Mike Hearn wrote:
18000 is impossible unless the processes' ulimit -n and /proc/sys/fs/file-max are both that or higher, unless I'm seriously confused.
18000 was for all the wine processes added together. Normally when I run wine, i see in the process list "wine whatever.exe" and "wineserver". With this app, I see lots of "wine whatever.exe" processes, so I just took the sum of them.
Then I think you may have double-counted some fds. Each thread shows up as a process at the moment in Linux. To avoid double-counting, take only one of all the tasks with the same memory space.
I think the following line might do the job:
ps augwx | grep wine | grep -v grep | perl -e 'while (<STDIN>) { @x=split(" "); system("ls /proc/$x[1]/fd") if !$seen{$x[4]}++;}' | wc -l
but I haven't tested it thoroughly.
I doubt Wine scales well to large numbers of threads or fd's. Maybe it's time to start seeing where the bottlenecks are...
I was discussing this with Mike McCormack last night on IRC. He gave me some ideas and sent me a couple of patches. As I'm not getting very far with this OLE deadlock, I think I'll look at these patches next.

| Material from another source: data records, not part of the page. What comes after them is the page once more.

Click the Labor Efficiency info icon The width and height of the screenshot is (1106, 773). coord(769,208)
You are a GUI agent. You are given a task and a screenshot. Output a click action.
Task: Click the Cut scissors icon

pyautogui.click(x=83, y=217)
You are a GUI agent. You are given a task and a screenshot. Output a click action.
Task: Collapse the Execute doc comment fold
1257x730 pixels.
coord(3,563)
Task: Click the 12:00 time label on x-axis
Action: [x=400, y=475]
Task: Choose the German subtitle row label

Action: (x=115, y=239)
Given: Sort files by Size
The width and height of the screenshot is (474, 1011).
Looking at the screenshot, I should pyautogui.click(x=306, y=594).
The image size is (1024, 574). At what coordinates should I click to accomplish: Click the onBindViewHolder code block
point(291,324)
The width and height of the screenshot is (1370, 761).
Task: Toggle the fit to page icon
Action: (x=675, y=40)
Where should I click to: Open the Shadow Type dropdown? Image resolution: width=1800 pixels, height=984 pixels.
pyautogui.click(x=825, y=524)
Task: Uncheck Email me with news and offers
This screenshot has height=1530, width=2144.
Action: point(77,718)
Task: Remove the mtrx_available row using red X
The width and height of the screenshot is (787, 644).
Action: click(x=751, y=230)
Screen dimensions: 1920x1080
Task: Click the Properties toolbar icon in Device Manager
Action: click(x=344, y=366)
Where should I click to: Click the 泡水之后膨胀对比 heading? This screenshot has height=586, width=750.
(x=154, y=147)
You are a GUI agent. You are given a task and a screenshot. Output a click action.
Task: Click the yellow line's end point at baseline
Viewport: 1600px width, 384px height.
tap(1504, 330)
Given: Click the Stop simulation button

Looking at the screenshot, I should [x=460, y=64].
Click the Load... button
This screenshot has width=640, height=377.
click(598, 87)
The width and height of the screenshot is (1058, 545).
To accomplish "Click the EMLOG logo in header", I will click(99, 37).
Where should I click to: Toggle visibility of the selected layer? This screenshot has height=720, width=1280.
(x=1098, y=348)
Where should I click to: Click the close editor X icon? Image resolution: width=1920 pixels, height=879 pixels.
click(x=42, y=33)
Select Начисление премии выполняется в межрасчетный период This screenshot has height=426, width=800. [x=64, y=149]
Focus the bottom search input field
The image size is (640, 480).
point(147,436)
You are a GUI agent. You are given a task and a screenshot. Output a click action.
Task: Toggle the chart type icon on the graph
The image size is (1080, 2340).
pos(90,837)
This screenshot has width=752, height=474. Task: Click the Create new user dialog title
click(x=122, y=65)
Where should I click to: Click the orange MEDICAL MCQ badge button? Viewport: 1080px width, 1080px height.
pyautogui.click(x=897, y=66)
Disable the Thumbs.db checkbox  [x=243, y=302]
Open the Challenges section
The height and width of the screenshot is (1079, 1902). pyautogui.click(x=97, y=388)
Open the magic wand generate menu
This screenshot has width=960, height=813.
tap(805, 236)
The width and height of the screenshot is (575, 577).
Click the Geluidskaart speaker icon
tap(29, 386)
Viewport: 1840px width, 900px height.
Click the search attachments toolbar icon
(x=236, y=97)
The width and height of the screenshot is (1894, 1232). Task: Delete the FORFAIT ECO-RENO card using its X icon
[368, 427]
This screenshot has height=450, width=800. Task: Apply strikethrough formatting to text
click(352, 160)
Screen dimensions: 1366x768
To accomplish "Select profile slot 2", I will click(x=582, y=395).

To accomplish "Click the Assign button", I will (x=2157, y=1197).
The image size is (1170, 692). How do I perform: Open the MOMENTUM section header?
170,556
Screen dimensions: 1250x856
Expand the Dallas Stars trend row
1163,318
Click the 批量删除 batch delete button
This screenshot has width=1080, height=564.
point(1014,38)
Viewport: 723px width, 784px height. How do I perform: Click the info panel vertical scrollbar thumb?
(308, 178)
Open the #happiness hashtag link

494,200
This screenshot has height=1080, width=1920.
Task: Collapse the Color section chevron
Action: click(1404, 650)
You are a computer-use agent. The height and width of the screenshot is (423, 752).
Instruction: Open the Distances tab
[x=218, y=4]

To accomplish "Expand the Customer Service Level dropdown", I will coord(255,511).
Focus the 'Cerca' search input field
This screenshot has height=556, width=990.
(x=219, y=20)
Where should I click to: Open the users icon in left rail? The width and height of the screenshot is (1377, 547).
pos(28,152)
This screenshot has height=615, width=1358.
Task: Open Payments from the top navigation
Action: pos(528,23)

First order of business is a benchmark or two, I think. For what it's worth, I did a bit of searching, and found a few winsock benchmarky things:
http://www.etestinglabs.com/benchmarks/webbench/webbench.asp http://www.etestinglabs.com/benchmarks/netbench/home.asp http://www.sockets.com/samples.htm#WAL
It would be fun to compare webbench scores between the client app running on Wine, and the client app running on Windows... dunno if that would stress out the number of fd's in a single process, but it might.